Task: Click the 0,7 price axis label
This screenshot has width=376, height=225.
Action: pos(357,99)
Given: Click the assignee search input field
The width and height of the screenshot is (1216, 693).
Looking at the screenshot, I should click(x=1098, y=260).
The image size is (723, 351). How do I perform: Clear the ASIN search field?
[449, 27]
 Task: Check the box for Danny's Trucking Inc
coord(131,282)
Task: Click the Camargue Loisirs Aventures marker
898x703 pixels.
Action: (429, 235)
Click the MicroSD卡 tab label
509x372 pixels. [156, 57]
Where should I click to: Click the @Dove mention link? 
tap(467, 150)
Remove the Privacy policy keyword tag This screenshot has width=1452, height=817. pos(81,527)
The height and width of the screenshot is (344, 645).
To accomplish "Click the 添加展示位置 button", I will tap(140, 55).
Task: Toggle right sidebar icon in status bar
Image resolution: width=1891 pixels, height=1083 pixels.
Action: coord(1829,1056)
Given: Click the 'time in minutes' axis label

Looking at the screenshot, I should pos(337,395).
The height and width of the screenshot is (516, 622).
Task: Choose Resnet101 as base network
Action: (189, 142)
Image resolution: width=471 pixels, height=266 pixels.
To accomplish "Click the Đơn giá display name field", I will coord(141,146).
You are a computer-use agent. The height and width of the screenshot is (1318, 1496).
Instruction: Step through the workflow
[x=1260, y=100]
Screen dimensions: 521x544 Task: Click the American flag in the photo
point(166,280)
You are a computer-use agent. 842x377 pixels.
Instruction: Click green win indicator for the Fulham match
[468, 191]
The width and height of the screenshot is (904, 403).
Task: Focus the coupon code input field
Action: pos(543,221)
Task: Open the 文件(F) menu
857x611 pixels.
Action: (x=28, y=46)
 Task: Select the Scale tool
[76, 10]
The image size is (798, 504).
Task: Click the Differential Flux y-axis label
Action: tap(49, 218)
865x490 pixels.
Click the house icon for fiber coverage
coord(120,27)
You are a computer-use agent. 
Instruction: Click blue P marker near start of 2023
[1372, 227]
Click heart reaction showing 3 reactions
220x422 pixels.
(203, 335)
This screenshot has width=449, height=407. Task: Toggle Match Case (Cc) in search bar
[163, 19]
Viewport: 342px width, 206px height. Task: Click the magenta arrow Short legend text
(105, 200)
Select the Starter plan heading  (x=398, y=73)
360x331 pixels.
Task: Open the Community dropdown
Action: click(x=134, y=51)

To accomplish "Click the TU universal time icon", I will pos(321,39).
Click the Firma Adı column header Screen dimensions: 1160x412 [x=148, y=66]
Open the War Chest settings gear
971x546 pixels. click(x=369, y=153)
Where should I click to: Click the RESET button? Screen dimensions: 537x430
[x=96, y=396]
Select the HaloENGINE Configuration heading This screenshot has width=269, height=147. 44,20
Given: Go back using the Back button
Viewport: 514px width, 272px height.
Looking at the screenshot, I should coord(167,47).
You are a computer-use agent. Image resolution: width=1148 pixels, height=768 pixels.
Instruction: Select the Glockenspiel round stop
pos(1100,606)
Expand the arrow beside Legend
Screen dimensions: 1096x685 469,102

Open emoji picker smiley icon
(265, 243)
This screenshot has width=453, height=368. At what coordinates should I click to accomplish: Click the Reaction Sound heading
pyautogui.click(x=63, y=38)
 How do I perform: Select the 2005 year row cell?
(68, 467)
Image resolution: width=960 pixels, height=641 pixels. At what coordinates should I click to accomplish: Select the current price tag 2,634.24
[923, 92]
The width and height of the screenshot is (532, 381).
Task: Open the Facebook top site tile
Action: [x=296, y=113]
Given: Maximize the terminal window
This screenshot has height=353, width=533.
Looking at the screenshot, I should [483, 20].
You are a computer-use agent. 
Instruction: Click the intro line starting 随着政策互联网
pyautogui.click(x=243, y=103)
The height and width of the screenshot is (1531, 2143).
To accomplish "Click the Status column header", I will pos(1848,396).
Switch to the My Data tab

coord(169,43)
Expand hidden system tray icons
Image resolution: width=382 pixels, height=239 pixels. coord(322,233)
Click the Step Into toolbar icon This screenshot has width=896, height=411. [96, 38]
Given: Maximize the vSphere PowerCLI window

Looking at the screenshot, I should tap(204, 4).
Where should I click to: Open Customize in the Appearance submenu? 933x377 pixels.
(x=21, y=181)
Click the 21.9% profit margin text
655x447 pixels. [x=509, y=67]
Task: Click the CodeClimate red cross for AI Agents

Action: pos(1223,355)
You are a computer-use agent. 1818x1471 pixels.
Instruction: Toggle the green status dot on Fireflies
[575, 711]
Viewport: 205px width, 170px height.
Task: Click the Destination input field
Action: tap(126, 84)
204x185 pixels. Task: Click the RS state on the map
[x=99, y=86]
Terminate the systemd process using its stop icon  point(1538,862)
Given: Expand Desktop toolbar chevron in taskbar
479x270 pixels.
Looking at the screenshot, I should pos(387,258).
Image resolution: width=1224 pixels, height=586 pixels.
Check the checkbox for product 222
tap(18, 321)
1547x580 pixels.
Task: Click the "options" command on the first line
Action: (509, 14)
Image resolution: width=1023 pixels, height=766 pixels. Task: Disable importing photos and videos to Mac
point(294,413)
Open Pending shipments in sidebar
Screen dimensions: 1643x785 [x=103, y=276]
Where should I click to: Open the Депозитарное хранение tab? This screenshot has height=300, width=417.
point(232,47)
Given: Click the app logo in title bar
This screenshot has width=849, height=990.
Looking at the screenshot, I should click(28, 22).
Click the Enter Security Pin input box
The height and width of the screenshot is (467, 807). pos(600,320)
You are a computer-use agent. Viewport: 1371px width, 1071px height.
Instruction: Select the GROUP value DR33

GOAL - Write out all of the material again, substituting "Chelsea" for "Fulham" and leaving everything else unchanged.

RESULT -
Task: Click the 0,7 price axis label
This screenshot has width=376, height=225.
Action: pos(357,99)
Given: Click the assignee search input field
The width and height of the screenshot is (1216, 693).
Looking at the screenshot, I should click(x=1098, y=260).
The image size is (723, 351). How do I perform: Clear the ASIN search field?
[449, 27]
 Task: Check the box for Danny's Trucking Inc
coord(131,282)
Task: Click the Camargue Loisirs Aventures marker
898x703 pixels.
Action: (429, 235)
Click the MicroSD卡 tab label
509x372 pixels. [156, 57]
Where should I click to: Click the @Dove mention link? 
tap(467, 150)
Remove the Privacy policy keyword tag This screenshot has width=1452, height=817. pos(81,527)
The height and width of the screenshot is (344, 645).
To accomplish "Click the 添加展示位置 button", I will tap(140, 55).
Task: Toggle right sidebar icon in status bar
Image resolution: width=1891 pixels, height=1083 pixels.
Action: coord(1829,1056)
Given: Click the 'time in minutes' axis label

Looking at the screenshot, I should pos(337,395).
The height and width of the screenshot is (516, 622).
Task: Choose Resnet101 as base network
Action: (189, 142)
Image resolution: width=471 pixels, height=266 pixels.
To accomplish "Click the Đơn giá display name field", I will coord(141,146).
You are a computer-use agent. The height and width of the screenshot is (1318, 1496).
Instruction: Step through the workflow
[x=1260, y=100]
Screen dimensions: 521x544 Task: Click the American flag in the photo
point(166,280)
You are a computer-use agent. 842x377 pixels.
Instruction: Click green win indicator for the Chelsea match
[468, 191]
The width and height of the screenshot is (904, 403).
Task: Focus the coupon code input field
Action: pos(543,221)
Task: Open the 文件(F) menu
857x611 pixels.
Action: (x=28, y=46)
 Task: Select the Scale tool
[76, 10]
The image size is (798, 504).
Task: Click the Differential Flux y-axis label
Action: tap(49, 218)
865x490 pixels.
Click the house icon for fiber coverage
coord(120,27)
You are a computer-use agent. 
Instruction: Click blue P marker near start of 2023
[1372, 227]
Click heart reaction showing 3 reactions
220x422 pixels.
(203, 335)
This screenshot has width=449, height=407. Task: Toggle Match Case (Cc) in search bar
[163, 19]
Viewport: 342px width, 206px height. Task: Click the magenta arrow Short legend text
(105, 200)
Select the Starter plan heading  (x=398, y=73)
360x331 pixels.
Task: Open the Community dropdown
Action: click(x=134, y=51)

To accomplish "Click the TU universal time icon", I will pos(321,39).
Click the Firma Adı column header Screen dimensions: 1160x412 [x=148, y=66]
Open the War Chest settings gear
971x546 pixels. click(x=369, y=153)
Where should I click to: Click the RESET button? Screen dimensions: 537x430
[x=96, y=396]
Select the HaloENGINE Configuration heading This screenshot has width=269, height=147. 44,20
Given: Go back using the Back button
Viewport: 514px width, 272px height.
Looking at the screenshot, I should coord(167,47).
You are a computer-use agent. Image resolution: width=1148 pixels, height=768 pixels.
Instruction: Select the Glockenspiel round stop
pos(1100,606)
Expand the arrow beside Legend
Screen dimensions: 1096x685 469,102

Open emoji picker smiley icon
(265, 243)
This screenshot has width=453, height=368. At what coordinates should I click to accomplish: Click the Reaction Sound heading
pyautogui.click(x=63, y=38)
 How do I perform: Select the 2005 year row cell?
(68, 467)
Image resolution: width=960 pixels, height=641 pixels. At what coordinates should I click to accomplish: Select the current price tag 2,634.24
[923, 92]
The width and height of the screenshot is (532, 381).
Task: Open the Facebook top site tile
Action: [x=296, y=113]
Given: Maximize the terminal window
This screenshot has height=353, width=533.
Looking at the screenshot, I should [483, 20].
You are a computer-use agent. 
Instruction: Click the intro line starting 随着政策互联网
pyautogui.click(x=243, y=103)
The height and width of the screenshot is (1531, 2143).
To accomplish "Click the Status column header", I will pos(1848,396).
Switch to the My Data tab

coord(169,43)
Expand hidden system tray icons
Image resolution: width=382 pixels, height=239 pixels. coord(322,233)
Click the Step Into toolbar icon This screenshot has width=896, height=411. [96, 38]
Given: Maximize the vSphere PowerCLI window

Looking at the screenshot, I should tap(204, 4).
Where should I click to: Open Customize in the Appearance submenu? 933x377 pixels.
(x=21, y=181)
Click the 21.9% profit margin text
655x447 pixels. [x=509, y=67]
Task: Click the CodeClimate red cross for AI Agents

Action: pos(1223,355)
You are a computer-use agent. 1818x1471 pixels.
Instruction: Toggle the green status dot on Fireflies
[575, 711]
Viewport: 205px width, 170px height.
Task: Click the Destination input field
Action: tap(126, 84)
204x185 pixels. Task: Click the RS state on the map
[x=99, y=86]
Terminate the systemd process using its stop icon  point(1538,862)
Given: Expand Desktop toolbar chevron in taskbar
479x270 pixels.
Looking at the screenshot, I should pos(387,258).
Image resolution: width=1224 pixels, height=586 pixels.
Check the checkbox for product 222
tap(18, 321)
1547x580 pixels.
Task: Click the "options" command on the first line
Action: (509, 14)
Image resolution: width=1023 pixels, height=766 pixels. Task: Disable importing photos and videos to Mac
point(294,413)
Open Pending shipments in sidebar
Screen dimensions: 1643x785 [x=103, y=276]
Where should I click to: Open the Депозитарное хранение tab? This screenshot has height=300, width=417.
point(232,47)
Given: Click the app logo in title bar
This screenshot has width=849, height=990.
Looking at the screenshot, I should click(28, 22).
Click the Enter Security Pin input box
The height and width of the screenshot is (467, 807). pos(600,320)
You are a computer-use agent. Viewport: 1371px width, 1071px height.
Instruction: Select the GROUP value DR33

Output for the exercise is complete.